Here’s the thing. You can’t escape discouragement when you’ve allowed it to have a camping spot in your head.
We had a problem with mice in the house once. While we were on vacation they got into the pantry. Screaming may have been involved when I opened the doors. I set traps, cleaned up and stored everything in plastic bins after that, but they would still show up. (More screaming.) We called for help.
The exterminator searched all around and found we had a spilled bag of grass seed in the garden shed near the back door.
“There’s your problem,” he said. “They eat in your garden restaurant then come into the house to keep warm. They only need an opening as big as their nose to squeeze through. Get rid of what they are feeding on and they will go away.”
It was one of those moments when I heard God speaking with the accent of a pest control expert.
Get rid of what they are feeding on and they will go away.
I said this to someone else yesterday and heard God’s voice in my own.
Get rid of what discouragement is feeding on and it will go away.
What’s it feeding on? Words that don’t include His perspective. I call them Helena Handbasket speeches. Sometimes I listen to them and sometimes I make them myself.
“But the situation looks dire, Lord.”
“Come up here and see the big picture,” He says.
“How? I mean really. HOW?”
This morning I woke from a dream about friends who were were shutting down a coffee shop kind of place. Business was too slow. A handicapped person came in looking for someone to talk to, then a shy older woman, then a child who offered to share her candy with the lady. All the while the shop was being readied for closure with chairs stacked on tables being pushed against the wall.
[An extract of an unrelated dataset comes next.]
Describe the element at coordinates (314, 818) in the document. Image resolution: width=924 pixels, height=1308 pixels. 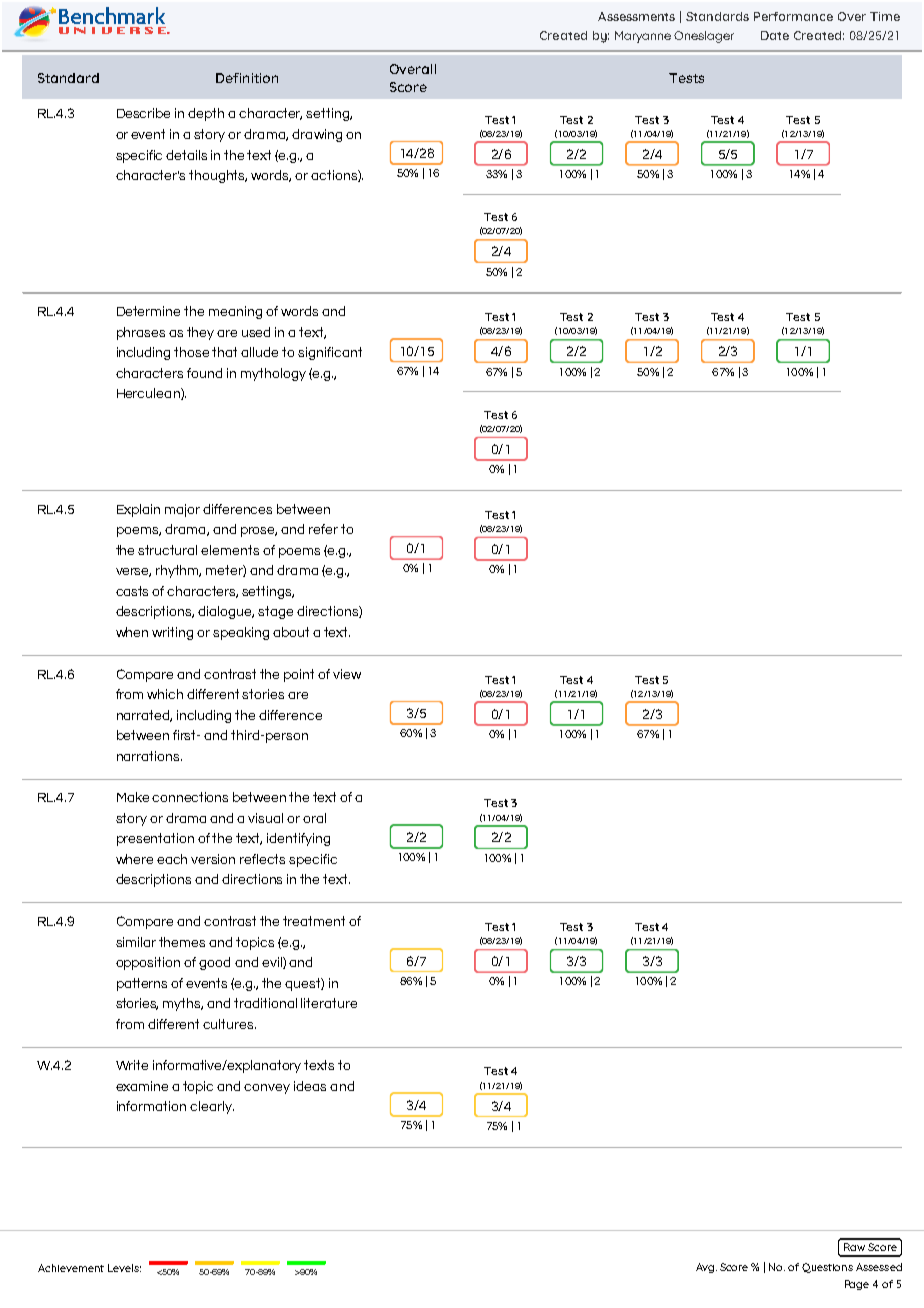
I see `oral` at that location.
They made one more pot of free coffee for the people who had wandered in. While they set a couple of chairs back at a table more people showed up. They needed more tables and opened another section. More and more people were suddenly there. The thing they all seemed to have in common was loneliness and feeling like they didn’t belong anywhere and were out of place in time. Some even wore clothes from earlier decades.
The child sharing her candy had only meant to give it to one person, but it was passed around in a bowl and like the fish and barley loaves the disciples saw multiply as they passed baskets around, the candy in the dollar store crystal dish never ran out.
I woke up with a song in my head that I never paid much attention to before. I didn’t know more words than I needed to google it. A Buddy Holly song? Seriously?
“Why this one, Lord?”
“You asked for my perspective.”
These Helena Handbasket voices that make dire predictions? Well yes, there is a right and left perspective, neither of which can offer solutions, but there is also an up and down axis. And that is a game changer.
At one point in the dream a man who had been a addict ran out into the street from the now busy cafe and said, “People say change is not possible. I tell you it is! I am free and more people are being set free every day!”